■ **Entries supplied**:
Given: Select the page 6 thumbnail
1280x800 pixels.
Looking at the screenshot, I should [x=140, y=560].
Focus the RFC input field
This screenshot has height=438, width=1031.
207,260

■ **Work instruction**: Take the entries and copy them out exactly.

■ **Answer to the problem**:
Given: Select the page 6 thumbnail
1280x800 pixels.
Looking at the screenshot, I should [x=140, y=560].
Focus the RFC input field
This screenshot has height=438, width=1031.
207,260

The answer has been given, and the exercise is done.